In The Body Has a Mind of Its Own, veteran science reporter Sandra Blakeslee and son Matthew take on a cutting edge brain discovery: body maps. As they explain, body maps are areas of the brain that are connected with certain areas of the body. Thus, if the leg part of the brain is damaged, a person will experience problems walking. While this may sound straightforward, it is merely the starting point for a fascinating study of the power of the mind. For example, the 'body maps' our brains carry regularly extend further than our skin; when a person drives a car, his brain expands its awareness to cover the vehicle as well. This intimate connection between our brain, our body, and our immediate environment has many ramifications that the Blakeslees happily explore from the good (for a darts player, merely visualing herself practicing can have almost as strong an impact on her performance as actually practicing) to the not-so-good (when an overweight person loses weight, his body map may prevent him from feeling thinner).
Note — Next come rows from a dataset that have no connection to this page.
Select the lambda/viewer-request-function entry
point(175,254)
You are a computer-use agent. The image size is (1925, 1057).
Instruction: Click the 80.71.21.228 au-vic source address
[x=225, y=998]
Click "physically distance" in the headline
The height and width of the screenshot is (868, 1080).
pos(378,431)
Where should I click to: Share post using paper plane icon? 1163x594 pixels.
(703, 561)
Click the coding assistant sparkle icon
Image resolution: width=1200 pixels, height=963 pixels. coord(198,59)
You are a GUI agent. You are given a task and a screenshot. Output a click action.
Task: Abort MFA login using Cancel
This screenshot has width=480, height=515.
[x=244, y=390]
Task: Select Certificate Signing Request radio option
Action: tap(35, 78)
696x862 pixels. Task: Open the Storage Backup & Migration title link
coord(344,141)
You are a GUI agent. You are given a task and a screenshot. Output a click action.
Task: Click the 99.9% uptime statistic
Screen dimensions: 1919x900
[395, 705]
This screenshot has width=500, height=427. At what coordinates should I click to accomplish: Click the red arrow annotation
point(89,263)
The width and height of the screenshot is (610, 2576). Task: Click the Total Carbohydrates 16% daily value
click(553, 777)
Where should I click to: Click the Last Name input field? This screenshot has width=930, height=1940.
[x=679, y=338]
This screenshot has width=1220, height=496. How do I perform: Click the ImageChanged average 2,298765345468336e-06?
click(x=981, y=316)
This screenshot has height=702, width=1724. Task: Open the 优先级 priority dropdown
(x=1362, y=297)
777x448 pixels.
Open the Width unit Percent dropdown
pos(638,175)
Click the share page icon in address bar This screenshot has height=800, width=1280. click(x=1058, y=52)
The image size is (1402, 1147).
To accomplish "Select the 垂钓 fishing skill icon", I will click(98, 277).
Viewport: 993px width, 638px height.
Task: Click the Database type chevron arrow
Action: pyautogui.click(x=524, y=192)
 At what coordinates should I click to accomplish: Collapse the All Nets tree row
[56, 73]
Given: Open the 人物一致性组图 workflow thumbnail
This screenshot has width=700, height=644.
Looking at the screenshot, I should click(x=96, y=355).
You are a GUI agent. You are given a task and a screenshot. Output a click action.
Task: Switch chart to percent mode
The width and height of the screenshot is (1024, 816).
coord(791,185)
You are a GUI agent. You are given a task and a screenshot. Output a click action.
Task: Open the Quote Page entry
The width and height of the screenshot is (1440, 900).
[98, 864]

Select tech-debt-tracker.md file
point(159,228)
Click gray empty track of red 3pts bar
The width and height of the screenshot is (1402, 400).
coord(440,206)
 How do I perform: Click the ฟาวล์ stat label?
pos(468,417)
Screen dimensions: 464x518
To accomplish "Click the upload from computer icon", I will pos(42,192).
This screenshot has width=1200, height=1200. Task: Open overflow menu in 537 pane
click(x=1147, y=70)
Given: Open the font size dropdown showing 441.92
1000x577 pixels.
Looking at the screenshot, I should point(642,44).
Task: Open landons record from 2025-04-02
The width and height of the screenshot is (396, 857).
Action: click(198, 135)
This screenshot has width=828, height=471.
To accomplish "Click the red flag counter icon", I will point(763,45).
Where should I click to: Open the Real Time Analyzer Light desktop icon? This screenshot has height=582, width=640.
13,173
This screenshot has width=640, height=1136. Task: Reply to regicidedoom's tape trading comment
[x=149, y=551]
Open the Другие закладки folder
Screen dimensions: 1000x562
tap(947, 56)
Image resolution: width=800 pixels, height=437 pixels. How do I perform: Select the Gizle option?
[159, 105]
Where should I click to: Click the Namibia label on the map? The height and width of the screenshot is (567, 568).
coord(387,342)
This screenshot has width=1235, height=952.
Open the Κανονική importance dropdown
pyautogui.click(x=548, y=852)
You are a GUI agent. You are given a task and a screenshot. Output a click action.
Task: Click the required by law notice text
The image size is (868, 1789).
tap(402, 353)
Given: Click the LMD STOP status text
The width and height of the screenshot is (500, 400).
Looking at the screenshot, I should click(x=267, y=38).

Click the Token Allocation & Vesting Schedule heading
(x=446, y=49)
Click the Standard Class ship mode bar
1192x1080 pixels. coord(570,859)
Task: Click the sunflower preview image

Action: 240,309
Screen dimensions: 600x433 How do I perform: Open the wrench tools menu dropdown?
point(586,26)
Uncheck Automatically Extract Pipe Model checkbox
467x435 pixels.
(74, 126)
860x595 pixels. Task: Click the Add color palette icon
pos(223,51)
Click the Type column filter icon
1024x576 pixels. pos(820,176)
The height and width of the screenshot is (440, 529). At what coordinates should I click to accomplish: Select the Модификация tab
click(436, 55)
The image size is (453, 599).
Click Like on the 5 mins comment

This is the kind of book that non-scientific readers, like this reviewer, can easily enjoy. Mixed in with the text are helpful illustrations and text boxes providing examples or more specific information. These help break up the text itself, giving readers a brief break from the scientific writing. As to the concepts themselves, although obviously based on advanced research, the authors have reduced the text to the essentials of each theory. In addition to the simple diction used throughout the book, this prevents the non-technical reader from getting bogged down in terms or theories that are incidental to the main topic. This is not a theory-driven book; almost all of the chapters focus on some practical application of the discoveries. Many of these applications are on a small scale: in chapter three, the reader will learn that the best way for elderly people to keep their sense of balance strong is to walk on cobblestones. Why? The uneven surface keeps the touch receptors in the soles of your feet more receptive, making it easier for your brain to create a sense of place. The reader receives perhaps more helpful advice in chapter nine: want to be more persuasive?
"The trick is to subtly mimic someone's gestures and body language after a small delay. On average it will increase the social influence of the imitator on the imitatee. The imitatee is likely to pay better attention, considr the imitator's claims and positions more positively, and come away with a better likeing for the imitator. It's a far cry from mind control, perhaps, but unlike many techniques that supposedly exert subliminal influence on people, this one really works."
Other topics discussed include why some people have a better sense of direction than others, how to play video games using mind control, and why many great painters wish they were blind.
Perhaps the most valuable aspect of the book is the sense of wonder about the human brain. In every chapter, it feels as if the authors are saying, "Look at this - isn't it amazing?" Their enthusiasm for the topic is contagious and makes the reader want to race through the book. When the authors discuss possibilities for the future, it rather feels as if the brain is some kind of superhero, able to undertake almost any task imaginable. In reading The Body Has a Mind of Its Own, readers will come away with both a new understanding of their brain and a new appreciation for it. Throughout the text, the Blakeslees navigate from neurology to psychology to virtual reality with an ease that seems to tell the reader, "Don't worry: it's all quite simple - and a ton of fun."